Iranian director Asghar Farhadi’s debut feature, made in 2003, is being seen for the first time in the United States via streaming services. While it is solidly made, its dramatic flaws reveal a novice director feeling his way toward tackling complex moral tales of broken relationships, which he would later perfect in the films that made his international reputation, notably his Oscar-winning A Separation (2011) and The Salesman (2016).
Nazar, an impulsive young man, falls madly in love with Reyhane after seeing her on a bus. They get married not long after, but soon, he is under fire from his family—both his father and mother very much disapprove—and his friends, who say he should break up with her because of a rumor (unfounded) that her mother was once a prostitute.
Nazar listens to those around him and decides to divorce Reyhane. Yet he still loves her and wants to pay back her dowry with money he borrows at an exorbitant interest rate. This puts him in desperate financial straits, despite working extra shifts at a weird pharmaceutical facility that uses snake venom to create vaccines.
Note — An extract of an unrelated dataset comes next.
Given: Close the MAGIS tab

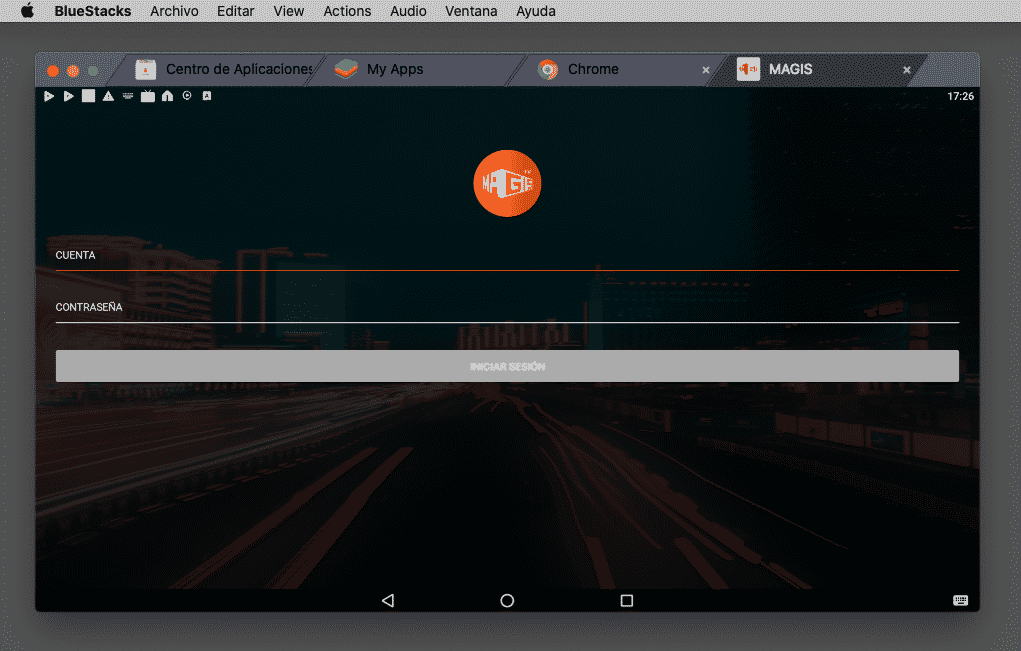Looking at the screenshot, I should [x=907, y=70].
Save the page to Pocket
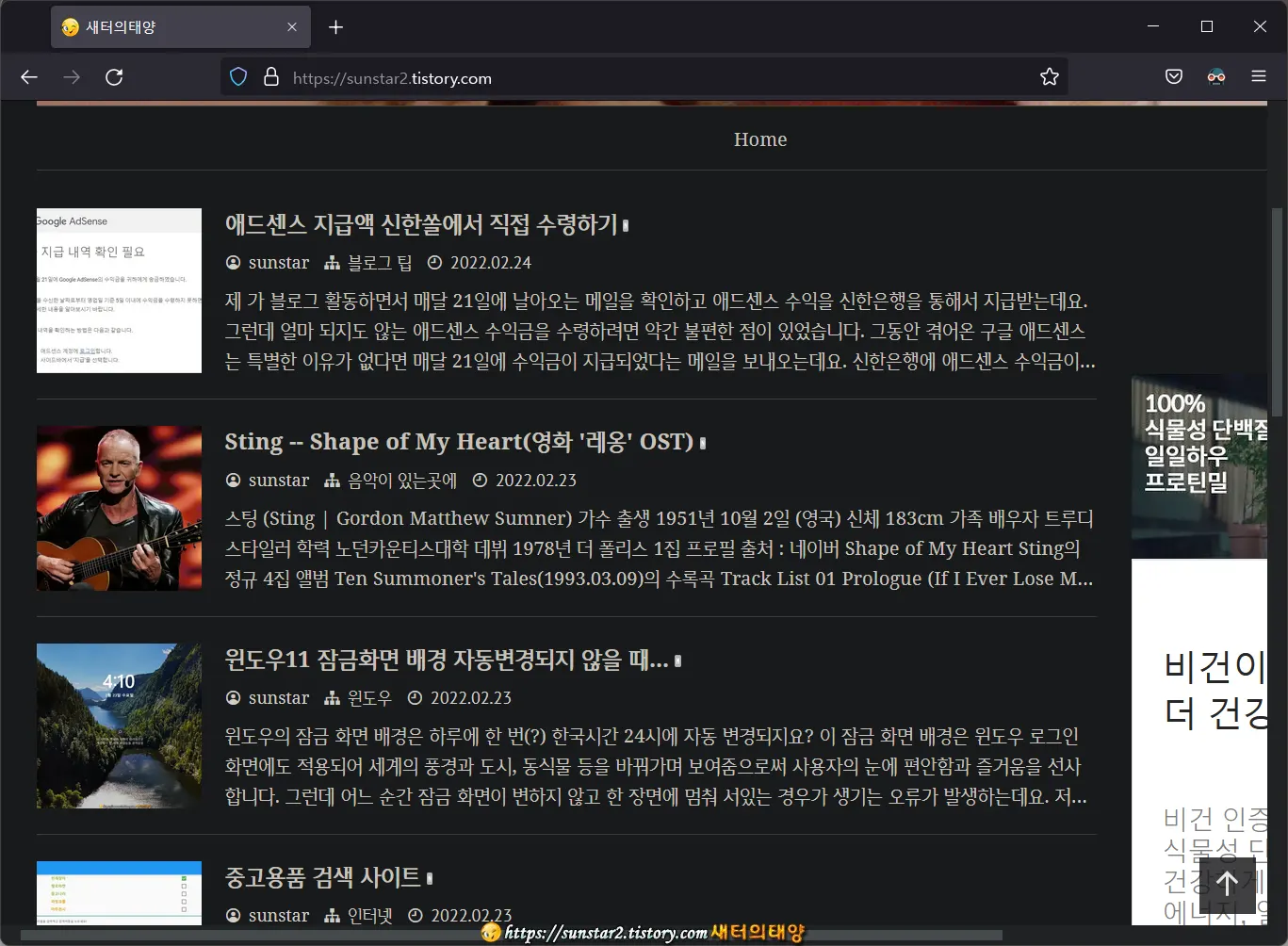Screen dimensions: 1288x946 pos(1173,76)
Nazar then gets the idea that catching snakes might make him some quick and needed money, so he hides in a van that delivers the reptiles and hitches a ride. The driver (known only as the Old Man) doesn’t appreciate Nazar’s bombast but tolerates him. After they arrive in the desert—where else would someone catch these venomous reptiles?—Nazar gets bitten by a poisonous snake, and the Old Man drives him back into the city to try and save him from the potentially fatal wound.
Farhadi has stated his admiration for the films of the barely known (in the West) Iranian masters Bahram Beyzai (Ballad of Tara) and Dariush Mehrjui (The Cow) for their ability to dramatize Iranian society as it is instead of, as Farhadi has put it, explain Iran to the world. Although he would thread that thematic needle in his powerful later films, in Dancing in the Dust, Farhadi isn’t as successful in dramatizing the tension between the traditional, religious Iranian state and secular, modern society. Pitting the brash, foolish, and loquacious Nazar against the silent and wise Old Man is more contrived than truthful.
As the Old Man, Faramarz Gharibian acts mainly with his weathered, expressive face, while Baran Kosari is wonderfully alive and natural as Reyhane. As Nazar, Yousef Khodaparast—an amateur performer that Farhadi probably chose for his ability to act as a bigmouthed chatterbox—is good at bluster, but at a loss when the script calls for more delicacy.
However, Dancing in the Dust contains moments that tantalizingly foreshadow the world-class filmmaker Farhadi would become. They include a scene of Nazar talking to his mother-in-law while she’s hanging clothes outside. Strategically hidden behind pieces of clothing or with her back to the camera, her face is never seen, making her subtly mysterious to Nazar and the viewer. But overall, the film works best as a blueprint for the rigorous and mature films that its director would later make.